Short problem a – Rewrite the stretch of records from the line containing "Task: Click browse" through the line containing "Toggle Strong Sell", replacing "screenshot" with "image" and keeping everything else the same. Give only those lines.

Passage provided –
■ ■ ■ ■ ■ ■ ■

Landmine Monitor 2004

Appendices - Survey Action Center

The international community has become more aware of the link between development and landmines. A significant amount is known about the location of suspected mine fields, but much less is known, however, about the socioeconomic impact of landmines on communities. Without measuring impact, it is difficult to develop effective strategies to allocate limited resources in a cost-effective manner to minimize the human and economic costs landmines inflict. If the impact of landmines is to be significantly reduced or all landmines in the ground eliminated starting in 2009, as envisioned by the Ottawa Treaty, rather than in decades or generations as assumed in the early days of mine action programs, better information, including baseline data to measure progress, is an immediate and unavoidable requirement. Landmine Impact Surveys provide this data.

Who are we?

■ ■ ■ ■ ■ ■ ■

Short problem b – Reproduce the full Landmine Monitor 2004 passage word for word.

Exercise inputs –
■ ■ ■ ■ ■ ■ ■

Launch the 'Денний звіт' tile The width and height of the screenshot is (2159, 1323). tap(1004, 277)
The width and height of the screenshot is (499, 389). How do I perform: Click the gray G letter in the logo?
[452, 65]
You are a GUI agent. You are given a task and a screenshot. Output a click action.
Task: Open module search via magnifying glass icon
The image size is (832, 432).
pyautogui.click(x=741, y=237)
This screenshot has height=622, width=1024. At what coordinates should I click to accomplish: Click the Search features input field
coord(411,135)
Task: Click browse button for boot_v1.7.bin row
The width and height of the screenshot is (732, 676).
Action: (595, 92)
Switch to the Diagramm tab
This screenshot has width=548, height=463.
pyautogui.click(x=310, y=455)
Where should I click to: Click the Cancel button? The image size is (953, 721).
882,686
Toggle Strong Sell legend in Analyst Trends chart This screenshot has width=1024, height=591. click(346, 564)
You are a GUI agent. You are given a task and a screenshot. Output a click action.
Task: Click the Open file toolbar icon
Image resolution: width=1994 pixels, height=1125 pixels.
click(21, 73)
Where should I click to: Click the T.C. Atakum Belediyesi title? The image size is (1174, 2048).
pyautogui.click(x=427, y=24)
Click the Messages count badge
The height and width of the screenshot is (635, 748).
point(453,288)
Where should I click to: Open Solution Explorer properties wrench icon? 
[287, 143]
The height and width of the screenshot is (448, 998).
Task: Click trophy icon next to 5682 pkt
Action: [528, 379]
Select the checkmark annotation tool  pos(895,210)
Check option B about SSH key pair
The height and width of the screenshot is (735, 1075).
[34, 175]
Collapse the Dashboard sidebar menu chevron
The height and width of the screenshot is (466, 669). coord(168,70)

■ ■ ■ ■ ■ ■ ■

Correct output a –
Task: Click browse button for boot_v1.7.bin row
The width and height of the image is (732, 676).
Action: (595, 92)
Switch to the Diagramm tab
This image has width=548, height=463.
pyautogui.click(x=310, y=455)
Where should I click to: Click the Cancel button? The image size is (953, 721).
882,686
Toggle Strong Sell legend in Analyst Trends chart This image has width=1024, height=591. click(346, 564)

Correct output b –
Landmine Monitor 2004

Appendices - Survey Action Center

The international community has become more aware of the link between development and landmines. A significant amount is known about the location of suspected mine fields, but much less is known, however, about the socioeconomic impact of landmines on communities. Without measuring impact, it is difficult to develop effective strategies to allocate limited resources in a cost-effective manner to minimize the human and economic costs landmines inflict. If the impact of landmines is to be significantly reduced or all landmines in the ground eliminated starting in 2009, as envisioned by the Ottawa Treaty, rather than in decades or generations as assumed in the early days of mine action programs, better information, including baseline data to measure progress, is an immediate and unavoidable requirement. Landmine Impact Surveys provide this data.

Who are we?